April 3, 2021
It was 1944, and 18-year-old Eileen Penney of Humbermouth — a tight-knit community near Corner Brook, in western Newfoundland — had been waiting for her boyfriend to return home from the Navy. She wanted an adventure, too.
“I think she was anxious to do something other than stay at home and help her mother,” said Penney’s daughter, Terry Gullage.
In Nicholsville, near Deer Lake, in 1947, teenager Daisy Nichols was itching to have her own space.
"She was the oldest of 12,” said her daughter, Gail Hammond. “I believe she just wanted an opportunity to find work, and maybe to get away from being the oldest, and looking after everyone else.”
Penney and Nichols were recruited by Dominion Woolens and Worsteds Ltd., a huge textile mill in the town of Hespeler, now the city of Cambridge, Ont.
The two were among hundreds of young women from western and central Newfoundland who travelled up to the mill in southwestern Ontario to work during the 1940s. However, their stories —about work, women and the vanguard of an industrial migration that would profoundly affect Newfoundland and Labrador — have largely been forgotten … until recently.
Writer, actor and playwright Bernadine Stapleton became interested in their story after hearing about them a few years back from Cambridge playwright Nicole Smith, at the Womens’ Work Festival in St. John’s.
“I couldn’t believe it,” said Stapleton. “I’ve done a lot of writing, a lot of research, a lot of reading. As a female writer performer, this never crossed my radar.”
“It was more than just a demographic shift. It was cultural, it was financial, it was feminist.”
Largest textile mill in the Commonwealth
In 1940, Dominion Woolens and Worsteds of Hespeler, Ont., was the largest textile factory in the British Commonwealth. It was a huge complex of buildings, covering about six hectares, or 15 acres, of land.
It operated 24 hours a day, six days a week — rolling out fabric for clothing, household items and Canadian military uniforms.
Thousands of people from the surrounding area worked there. But the mill was facing a dramatic labour shortage, as more young Canadian men signed up for military service.
The Canadian government and mill bosses decided the solution was to recruit young, unmarried women, assuming they would not have family obligations to prevent them from working long hours.
Several recruiters went to Newfoundland, where they would go into small communities, rent a hall, and show a glamorous recruitment reel.
“Food played a lot into the recruitment at the time,” said Stapleton.
“And socializing was a really big deal as well. “We saw a lot of pictures that, like they're riding their bikes, looking very perky. They had a baseball team. They had a choir.”
Penney had to get a letter of referral from her Anglican minister to let her go. Nichols just forged her own paperwork.
Keeping the workers happy
After days, even weeks of train and ferry travel, the Newfoundland recruits arrived in Hespeler.

● **Data rows**:
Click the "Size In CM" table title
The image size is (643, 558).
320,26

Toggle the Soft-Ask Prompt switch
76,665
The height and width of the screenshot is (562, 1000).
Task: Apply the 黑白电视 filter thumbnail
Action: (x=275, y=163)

● **Written tasks**:
A) Copy out all of the rows word for word.
B) Carry on the article about the Newfoundland women recruited to the Hespeler textile mill, picking up after its last sentence.

● **Task results**:
A)
Click the "Size In CM" table title
The image size is (643, 558).
320,26

Toggle the Soft-Ask Prompt switch
76,665
The height and width of the screenshot is (562, 1000).
Task: Apply the 黑白电视 filter thumbnail
Action: (x=275, y=163)

B)
The work at the mill was physically demanding. The hours were long, and the factory floor was very hot, loud and dusty. Turnover among workers was high.
But Valerie Spring, a Cambridge historian, said that the company made a special effort to convince the Newfoundland girls from so far away to stay.
“The mill had a recreation co-ordinator, they had a well-known women’s softball team, there were dances organized, excursions organized,” Spring said.
“There was an orchestra, choir, sports teams, dances, picnics. The mill really tried to keep them entertained,” Spring said.
“It was a smart move economically because if you have happy workers, they will continue to work there.”
Eileen Penney and Daisy Nichols loved life in the mill girls’ residences.
“For mom it was something different than having to cook and clean at home,” said Penney’s daughter, Gullage.
“She made a lot of friends,” said Hammond. “[Mom] played hockey — she was on the Dominion Woolens baseball team.”
The young women from Newfoundland also revelled in their freedom. They were earning their own money, and had control over their free time.
But between the long, hard work hours, and the whirlwind social life of their spare time, most of the mill girls only lasted at Dominion Woolens and Worsteds for a year or two.
Where did they go?
After that, it’s unclear where most of the young Newfoundland women went. Some came home: Eileen Penney moved back to Newfoundland, and married her sweetheart, who had returned home from the Navy. Many of them, though, including Daisy Nichols, married men from the Hespeler area and built their lives in southwestern Ontario.
Hammond and Gullage said their mothers just got on with raising their families and didn’t talk much about their pasts.
Spring was one of the few researchers who actually asked some of the women about their work at Dominion Woolens and Worsteds.
LISTEN | Hear Heather Barrett's full CBC Radio documentary The Mill Girls:
Spring said when she was interviewing the former mill girls for her graduate history thesis in the 1980s, the women were so shy about talking about their younger lives that they made her promise that the tapes of their interviews would not be available to the public for 25 years.
“They were incredibly modest, like, ‘why would anyone be interested in what I did?’” said Stapleton.
“I think nobody ever sat them down as a group and said ‘Did you know what you did?’”
A telling detail is found in an undated photo from the 1940s. The group photo — which is displayed at the top of this feature — was taken on the factory floor, and shows 11 young female workers, smiling and arm in arm, with two of their male supervisors standing in the back. The only names documented with that photo were of the men.
An influence felt decades later
It was because of the mill girls, said Stapleton, that out-of-work miners from Bell Island in the 1960s heard about factory jobs in Cambridge. That started a massive wave of Newfoundland migration to the industrial belt of southwestern Ontario.
By the 1970s, one out of every four residents of Cambridge was from Newfoundland.
Eileen Penney Hiscock passed away in 1998, and Daisy Nichols Westwood, one of the few remaining Mill GIrls, is in her nineties.
There were hundreds of young women like them. Most of the accounts of these women who set out in the world in the 1940s have been lost to time.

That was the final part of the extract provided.